Il caso nasce da un licenziamento intimato nel 2020 da una società a un dipendente che, secondo quanto accertato in giudizio, nel periodo dal 2 al 16 agosto 2019 aveva utilizzato il congedo parentale non per la cura del figlio di tre anni, ma per prestare attività lavorativa.
La Corte d’Appello di Reggio Calabria, riformando la decisione di primo grado, aveva ritenuto provato lo sviamento della finalità del congedo, sottolineando che il lavoratore non solo non aveva garantito la presenza accanto al figlio, ma aveva reso necessario l’intervento di terzi per supplire alla sua assenza.
Il ricorso per cassazione si fondava su due motivi: da un lato, la presunta violazione delle regole processuali e probatorie (artt. 24 Cost., 115, 116, 132 c.p.c. e 2697 c.c.), dall’altro, l’errata interpretazione dell’art. 32 del d.lgs. n. 151/2001, che disciplina il congedo parentale.
La Suprema Corte ha dichiarato inammissibile il primo motivo, ribadendo che l’omessa ammissione di una prova, nel caso specifico una prova testimoniale, è rilevante solo se incide su un punto decisivo della controversia.
Quanto al secondo motivo, lo ha ritenuto infondato, richiamando una giurisprudenza ormai consolidata.
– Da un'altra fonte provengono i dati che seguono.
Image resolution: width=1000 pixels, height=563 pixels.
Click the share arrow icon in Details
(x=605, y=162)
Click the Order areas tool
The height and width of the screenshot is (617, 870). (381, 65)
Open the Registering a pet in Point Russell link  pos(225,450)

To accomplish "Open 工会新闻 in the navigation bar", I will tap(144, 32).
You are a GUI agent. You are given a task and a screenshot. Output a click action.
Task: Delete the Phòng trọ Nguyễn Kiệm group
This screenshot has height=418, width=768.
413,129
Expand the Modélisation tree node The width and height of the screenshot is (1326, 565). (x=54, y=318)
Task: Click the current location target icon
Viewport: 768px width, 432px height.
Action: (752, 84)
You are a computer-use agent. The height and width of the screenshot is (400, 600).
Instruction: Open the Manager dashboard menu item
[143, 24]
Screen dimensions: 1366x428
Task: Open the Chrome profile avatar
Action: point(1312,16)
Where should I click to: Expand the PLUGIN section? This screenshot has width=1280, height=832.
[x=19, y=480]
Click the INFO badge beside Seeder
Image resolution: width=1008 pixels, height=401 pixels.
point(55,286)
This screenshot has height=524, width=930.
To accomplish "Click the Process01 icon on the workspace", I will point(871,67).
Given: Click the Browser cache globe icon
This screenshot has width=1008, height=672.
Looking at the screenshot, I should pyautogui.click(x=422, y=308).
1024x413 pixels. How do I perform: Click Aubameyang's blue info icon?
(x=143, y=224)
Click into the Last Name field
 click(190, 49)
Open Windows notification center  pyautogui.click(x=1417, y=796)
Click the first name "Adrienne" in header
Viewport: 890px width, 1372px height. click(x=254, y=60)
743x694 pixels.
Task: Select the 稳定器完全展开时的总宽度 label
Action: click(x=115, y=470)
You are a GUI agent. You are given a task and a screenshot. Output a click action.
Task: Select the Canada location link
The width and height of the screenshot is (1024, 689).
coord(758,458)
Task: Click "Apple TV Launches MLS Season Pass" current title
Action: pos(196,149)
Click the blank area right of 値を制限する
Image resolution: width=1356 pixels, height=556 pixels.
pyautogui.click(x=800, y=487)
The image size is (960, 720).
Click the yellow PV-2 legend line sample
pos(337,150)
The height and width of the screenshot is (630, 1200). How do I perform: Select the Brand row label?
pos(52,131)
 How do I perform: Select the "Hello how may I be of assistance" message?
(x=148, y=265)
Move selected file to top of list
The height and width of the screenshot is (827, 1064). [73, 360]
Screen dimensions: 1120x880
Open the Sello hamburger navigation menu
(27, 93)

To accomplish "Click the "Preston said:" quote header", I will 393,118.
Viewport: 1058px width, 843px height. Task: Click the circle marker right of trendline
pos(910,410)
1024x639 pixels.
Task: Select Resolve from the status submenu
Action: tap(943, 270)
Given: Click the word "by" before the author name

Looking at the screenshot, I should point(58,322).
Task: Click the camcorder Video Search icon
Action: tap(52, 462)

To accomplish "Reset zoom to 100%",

Secondo la Cassazione, il congedo parentale è un diritto potestativo che deve essere esercitato in coerenza con la sua funzione: la cura diretta del figlio. Qualsiasi attività che si discosti da questa finalità, anche se occasionale, può costituire abuso del diritto, specie se priva di una relazione diretta con l’assistenza al minore.
In questo senso, la Corte ha richiamato i propri precedenti in materia di permessi ex lege n. 104/1992, dove è stato più volte affermato che l’utilizzo per finalità diverse da quelle assistenziali può giustificare il licenziamento (Cass. n. 4984/2014; Cass. n. 21529/2019).
La decisione conferma la possibilità di esercitare controlli sull’effettivo utilizzo dei benefici assistenziali, dall’altro ribadisce che la titolarità di un diritto non esclude la verifica della sua corretta fruizione. Il comportamento del lavoratore, se contrario alla buona fede e alla finalità dell’istituto, può legittimare il recesso per giusta causa.